Please copy, exactly as they appear below, the lines from the one containing "Screen dimensions: 1498x901" through the one containing "Task: Click the checkmark".

#### SUPPLIED DATA

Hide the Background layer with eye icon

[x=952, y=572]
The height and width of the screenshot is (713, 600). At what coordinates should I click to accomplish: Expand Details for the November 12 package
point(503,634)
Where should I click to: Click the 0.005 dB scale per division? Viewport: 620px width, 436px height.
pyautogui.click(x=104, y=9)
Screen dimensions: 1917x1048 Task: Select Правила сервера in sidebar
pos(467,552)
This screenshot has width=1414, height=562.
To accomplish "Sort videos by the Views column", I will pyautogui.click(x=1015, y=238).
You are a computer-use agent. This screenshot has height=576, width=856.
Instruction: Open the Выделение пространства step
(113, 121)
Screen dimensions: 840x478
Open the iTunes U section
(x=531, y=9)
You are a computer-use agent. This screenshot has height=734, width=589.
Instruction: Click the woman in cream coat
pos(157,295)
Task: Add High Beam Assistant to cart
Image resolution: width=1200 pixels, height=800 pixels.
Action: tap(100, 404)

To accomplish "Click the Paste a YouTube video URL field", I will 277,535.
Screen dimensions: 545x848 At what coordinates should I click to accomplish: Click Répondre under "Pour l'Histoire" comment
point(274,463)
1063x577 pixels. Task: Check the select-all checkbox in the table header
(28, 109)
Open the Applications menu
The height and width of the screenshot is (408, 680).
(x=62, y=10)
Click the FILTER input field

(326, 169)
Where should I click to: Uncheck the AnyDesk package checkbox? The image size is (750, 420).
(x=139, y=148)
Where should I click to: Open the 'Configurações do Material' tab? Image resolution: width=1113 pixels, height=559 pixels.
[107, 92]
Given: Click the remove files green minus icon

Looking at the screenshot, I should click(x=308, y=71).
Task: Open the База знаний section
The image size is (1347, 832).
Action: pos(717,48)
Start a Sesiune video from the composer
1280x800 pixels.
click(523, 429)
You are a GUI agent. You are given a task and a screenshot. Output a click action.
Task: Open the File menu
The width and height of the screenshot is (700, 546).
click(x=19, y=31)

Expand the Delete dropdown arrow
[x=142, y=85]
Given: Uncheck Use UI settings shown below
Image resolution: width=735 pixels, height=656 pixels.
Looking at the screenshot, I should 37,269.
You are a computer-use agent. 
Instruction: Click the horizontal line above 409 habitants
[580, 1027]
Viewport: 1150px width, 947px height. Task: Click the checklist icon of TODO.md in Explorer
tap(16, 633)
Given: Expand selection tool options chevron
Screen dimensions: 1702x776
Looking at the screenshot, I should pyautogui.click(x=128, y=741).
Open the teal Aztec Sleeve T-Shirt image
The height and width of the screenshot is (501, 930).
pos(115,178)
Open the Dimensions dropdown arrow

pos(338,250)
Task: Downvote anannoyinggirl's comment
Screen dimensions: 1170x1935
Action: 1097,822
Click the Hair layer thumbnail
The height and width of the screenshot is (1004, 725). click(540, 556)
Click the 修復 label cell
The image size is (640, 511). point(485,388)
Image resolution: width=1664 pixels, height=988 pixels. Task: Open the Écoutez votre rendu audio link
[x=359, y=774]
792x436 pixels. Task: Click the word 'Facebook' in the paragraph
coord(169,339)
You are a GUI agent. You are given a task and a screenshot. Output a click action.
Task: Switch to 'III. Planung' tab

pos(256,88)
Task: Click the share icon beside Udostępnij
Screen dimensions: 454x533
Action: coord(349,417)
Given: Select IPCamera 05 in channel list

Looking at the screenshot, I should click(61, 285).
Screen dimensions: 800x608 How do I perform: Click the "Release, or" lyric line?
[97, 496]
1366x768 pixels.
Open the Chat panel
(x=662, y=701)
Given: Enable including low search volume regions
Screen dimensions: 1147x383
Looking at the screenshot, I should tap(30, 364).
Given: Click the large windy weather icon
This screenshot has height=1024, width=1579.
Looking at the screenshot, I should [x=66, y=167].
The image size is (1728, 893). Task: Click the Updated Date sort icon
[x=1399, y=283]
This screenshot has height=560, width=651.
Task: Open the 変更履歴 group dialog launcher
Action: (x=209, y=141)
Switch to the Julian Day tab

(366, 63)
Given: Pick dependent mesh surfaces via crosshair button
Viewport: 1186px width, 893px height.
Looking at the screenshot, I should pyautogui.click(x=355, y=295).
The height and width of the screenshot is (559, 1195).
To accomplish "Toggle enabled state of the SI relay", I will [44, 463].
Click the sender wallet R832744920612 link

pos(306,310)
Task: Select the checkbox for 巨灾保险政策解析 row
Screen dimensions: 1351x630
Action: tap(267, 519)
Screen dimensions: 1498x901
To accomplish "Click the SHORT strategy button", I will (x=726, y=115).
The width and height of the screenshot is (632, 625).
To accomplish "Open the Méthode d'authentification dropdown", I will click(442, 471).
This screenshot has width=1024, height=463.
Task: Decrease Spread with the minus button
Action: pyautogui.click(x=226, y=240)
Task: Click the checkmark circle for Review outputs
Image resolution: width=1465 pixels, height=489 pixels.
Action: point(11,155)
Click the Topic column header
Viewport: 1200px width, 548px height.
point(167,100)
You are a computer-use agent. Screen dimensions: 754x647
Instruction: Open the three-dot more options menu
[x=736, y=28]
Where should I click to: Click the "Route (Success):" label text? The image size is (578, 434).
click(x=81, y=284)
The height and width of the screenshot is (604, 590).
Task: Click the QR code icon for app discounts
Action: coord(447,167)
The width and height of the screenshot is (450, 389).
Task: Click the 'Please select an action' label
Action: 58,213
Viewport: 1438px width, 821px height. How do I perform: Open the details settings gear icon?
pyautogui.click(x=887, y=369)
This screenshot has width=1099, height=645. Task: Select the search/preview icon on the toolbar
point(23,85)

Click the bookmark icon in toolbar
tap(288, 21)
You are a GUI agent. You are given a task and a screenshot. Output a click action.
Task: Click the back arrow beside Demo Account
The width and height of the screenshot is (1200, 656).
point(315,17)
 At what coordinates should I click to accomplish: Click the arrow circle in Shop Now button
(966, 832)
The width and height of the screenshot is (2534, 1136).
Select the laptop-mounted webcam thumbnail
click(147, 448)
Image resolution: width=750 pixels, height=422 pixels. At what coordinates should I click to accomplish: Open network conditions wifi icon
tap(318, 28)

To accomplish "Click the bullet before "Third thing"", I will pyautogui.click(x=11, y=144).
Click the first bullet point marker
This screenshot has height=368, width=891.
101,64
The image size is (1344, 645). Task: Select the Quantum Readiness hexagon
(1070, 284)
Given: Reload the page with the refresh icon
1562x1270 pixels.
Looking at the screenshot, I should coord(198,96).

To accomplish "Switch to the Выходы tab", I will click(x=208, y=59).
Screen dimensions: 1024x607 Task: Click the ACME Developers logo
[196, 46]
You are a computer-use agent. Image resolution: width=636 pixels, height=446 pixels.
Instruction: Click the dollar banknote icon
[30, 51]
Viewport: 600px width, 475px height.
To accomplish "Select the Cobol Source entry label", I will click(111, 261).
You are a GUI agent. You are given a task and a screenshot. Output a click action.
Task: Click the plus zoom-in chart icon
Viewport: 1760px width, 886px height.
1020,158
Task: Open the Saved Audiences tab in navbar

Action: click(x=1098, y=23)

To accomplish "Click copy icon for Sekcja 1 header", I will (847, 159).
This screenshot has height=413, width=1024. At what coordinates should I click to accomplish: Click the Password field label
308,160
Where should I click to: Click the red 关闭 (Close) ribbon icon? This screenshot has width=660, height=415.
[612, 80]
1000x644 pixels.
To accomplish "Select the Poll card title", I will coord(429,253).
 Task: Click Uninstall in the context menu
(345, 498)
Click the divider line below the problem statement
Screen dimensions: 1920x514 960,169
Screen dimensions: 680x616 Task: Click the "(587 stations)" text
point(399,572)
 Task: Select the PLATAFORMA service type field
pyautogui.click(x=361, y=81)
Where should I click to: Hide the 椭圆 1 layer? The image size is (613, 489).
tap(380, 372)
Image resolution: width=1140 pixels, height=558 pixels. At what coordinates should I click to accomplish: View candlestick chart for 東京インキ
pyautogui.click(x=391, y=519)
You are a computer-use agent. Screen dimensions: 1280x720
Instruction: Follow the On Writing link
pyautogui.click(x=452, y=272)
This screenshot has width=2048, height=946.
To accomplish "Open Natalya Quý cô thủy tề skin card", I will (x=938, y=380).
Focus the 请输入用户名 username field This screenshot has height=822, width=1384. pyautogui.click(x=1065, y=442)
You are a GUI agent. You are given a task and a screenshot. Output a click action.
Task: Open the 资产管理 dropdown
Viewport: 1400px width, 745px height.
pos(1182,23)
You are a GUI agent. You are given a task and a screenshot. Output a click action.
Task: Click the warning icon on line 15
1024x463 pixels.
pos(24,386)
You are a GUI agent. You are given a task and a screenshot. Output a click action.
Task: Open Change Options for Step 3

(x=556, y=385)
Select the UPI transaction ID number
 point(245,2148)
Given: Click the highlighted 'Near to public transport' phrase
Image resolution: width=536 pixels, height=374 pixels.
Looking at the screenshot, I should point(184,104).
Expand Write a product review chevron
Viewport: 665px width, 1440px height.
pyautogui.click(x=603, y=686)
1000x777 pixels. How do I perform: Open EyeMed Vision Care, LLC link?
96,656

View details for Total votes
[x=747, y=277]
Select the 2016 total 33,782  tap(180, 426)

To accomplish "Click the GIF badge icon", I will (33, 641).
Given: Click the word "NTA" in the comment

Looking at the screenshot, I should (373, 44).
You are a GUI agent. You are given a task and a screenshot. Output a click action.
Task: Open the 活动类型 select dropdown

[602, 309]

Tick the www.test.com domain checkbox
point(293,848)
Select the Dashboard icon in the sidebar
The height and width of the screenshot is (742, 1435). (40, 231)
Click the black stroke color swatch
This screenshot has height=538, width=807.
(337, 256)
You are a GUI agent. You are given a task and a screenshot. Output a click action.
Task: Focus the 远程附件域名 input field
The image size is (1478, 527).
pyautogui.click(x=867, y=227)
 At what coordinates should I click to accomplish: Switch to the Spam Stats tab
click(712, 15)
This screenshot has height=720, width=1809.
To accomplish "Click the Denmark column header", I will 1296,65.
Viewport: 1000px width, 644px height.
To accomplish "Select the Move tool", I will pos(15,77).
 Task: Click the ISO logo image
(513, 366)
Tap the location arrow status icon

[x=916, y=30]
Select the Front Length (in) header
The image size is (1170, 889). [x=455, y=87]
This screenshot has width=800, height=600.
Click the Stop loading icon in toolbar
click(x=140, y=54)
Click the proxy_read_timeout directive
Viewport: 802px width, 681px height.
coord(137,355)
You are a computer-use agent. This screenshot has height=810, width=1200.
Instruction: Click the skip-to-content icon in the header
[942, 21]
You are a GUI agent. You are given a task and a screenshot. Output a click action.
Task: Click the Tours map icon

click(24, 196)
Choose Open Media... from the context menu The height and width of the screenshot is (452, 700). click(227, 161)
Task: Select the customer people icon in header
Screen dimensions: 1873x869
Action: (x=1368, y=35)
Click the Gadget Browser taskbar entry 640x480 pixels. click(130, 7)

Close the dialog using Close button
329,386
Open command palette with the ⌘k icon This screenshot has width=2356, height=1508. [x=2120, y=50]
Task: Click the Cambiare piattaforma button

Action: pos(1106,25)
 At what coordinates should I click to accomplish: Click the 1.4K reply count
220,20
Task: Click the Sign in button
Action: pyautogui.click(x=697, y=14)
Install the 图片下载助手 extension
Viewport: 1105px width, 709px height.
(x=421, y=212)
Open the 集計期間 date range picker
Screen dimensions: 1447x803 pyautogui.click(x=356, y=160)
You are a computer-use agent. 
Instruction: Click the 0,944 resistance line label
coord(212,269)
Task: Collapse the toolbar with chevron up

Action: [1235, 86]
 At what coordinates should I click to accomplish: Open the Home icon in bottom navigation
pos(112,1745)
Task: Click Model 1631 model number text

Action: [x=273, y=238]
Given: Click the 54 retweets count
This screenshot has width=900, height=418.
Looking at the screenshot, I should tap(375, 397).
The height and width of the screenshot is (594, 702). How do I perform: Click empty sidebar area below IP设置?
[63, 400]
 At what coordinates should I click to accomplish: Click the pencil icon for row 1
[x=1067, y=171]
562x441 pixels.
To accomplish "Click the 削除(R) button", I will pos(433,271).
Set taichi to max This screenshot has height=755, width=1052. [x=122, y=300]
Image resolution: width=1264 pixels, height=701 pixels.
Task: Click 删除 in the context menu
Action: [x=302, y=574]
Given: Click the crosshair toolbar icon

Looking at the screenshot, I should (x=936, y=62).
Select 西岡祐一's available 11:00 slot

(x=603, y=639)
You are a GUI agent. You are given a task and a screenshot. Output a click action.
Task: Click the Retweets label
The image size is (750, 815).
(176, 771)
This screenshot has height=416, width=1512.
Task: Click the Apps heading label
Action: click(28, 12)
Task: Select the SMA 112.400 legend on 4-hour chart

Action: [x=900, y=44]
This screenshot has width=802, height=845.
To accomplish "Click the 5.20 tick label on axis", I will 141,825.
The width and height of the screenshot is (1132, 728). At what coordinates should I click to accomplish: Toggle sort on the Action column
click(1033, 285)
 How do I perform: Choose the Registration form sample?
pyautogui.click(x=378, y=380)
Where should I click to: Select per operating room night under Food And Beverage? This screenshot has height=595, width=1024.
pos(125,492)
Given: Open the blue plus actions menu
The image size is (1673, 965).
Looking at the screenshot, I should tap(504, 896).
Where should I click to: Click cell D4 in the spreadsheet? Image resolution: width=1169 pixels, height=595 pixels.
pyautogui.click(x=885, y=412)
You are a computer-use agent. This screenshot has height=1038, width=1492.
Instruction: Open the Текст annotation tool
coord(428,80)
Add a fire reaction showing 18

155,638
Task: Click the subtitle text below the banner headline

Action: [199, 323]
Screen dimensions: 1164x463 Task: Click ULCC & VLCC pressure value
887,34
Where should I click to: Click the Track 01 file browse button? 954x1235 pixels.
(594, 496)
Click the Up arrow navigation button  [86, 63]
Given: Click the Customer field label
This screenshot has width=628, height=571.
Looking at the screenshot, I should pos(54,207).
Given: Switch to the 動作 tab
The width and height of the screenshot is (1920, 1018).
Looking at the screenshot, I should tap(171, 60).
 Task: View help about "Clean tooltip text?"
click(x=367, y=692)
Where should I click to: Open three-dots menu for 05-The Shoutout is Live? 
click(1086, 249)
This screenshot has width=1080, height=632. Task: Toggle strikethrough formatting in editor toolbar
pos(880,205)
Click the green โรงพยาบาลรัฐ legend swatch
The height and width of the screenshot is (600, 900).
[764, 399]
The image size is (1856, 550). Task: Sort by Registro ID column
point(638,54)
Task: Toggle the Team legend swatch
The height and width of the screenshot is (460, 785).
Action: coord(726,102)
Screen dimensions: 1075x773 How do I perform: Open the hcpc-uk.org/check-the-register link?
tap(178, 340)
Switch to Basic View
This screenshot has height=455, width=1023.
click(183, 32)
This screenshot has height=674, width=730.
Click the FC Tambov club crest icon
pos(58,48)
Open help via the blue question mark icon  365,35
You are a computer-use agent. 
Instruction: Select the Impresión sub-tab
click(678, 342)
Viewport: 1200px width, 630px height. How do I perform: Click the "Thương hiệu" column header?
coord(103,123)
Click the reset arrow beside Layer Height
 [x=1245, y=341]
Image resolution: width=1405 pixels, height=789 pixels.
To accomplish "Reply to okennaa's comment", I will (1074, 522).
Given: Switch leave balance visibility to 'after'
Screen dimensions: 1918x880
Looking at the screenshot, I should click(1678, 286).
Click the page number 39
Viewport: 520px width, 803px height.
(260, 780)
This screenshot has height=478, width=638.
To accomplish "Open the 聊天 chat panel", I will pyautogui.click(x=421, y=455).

########

> _WRITTEN REPLY_
Screen dimensions: 1498x901
To accomplish "Click the SHORT strategy button", I will (x=726, y=115).
The width and height of the screenshot is (632, 625).
To accomplish "Open the Méthode d'authentification dropdown", I will click(442, 471).
This screenshot has width=1024, height=463.
Task: Decrease Spread with the minus button
Action: pyautogui.click(x=226, y=240)
Task: Click the checkmark circle for Review outputs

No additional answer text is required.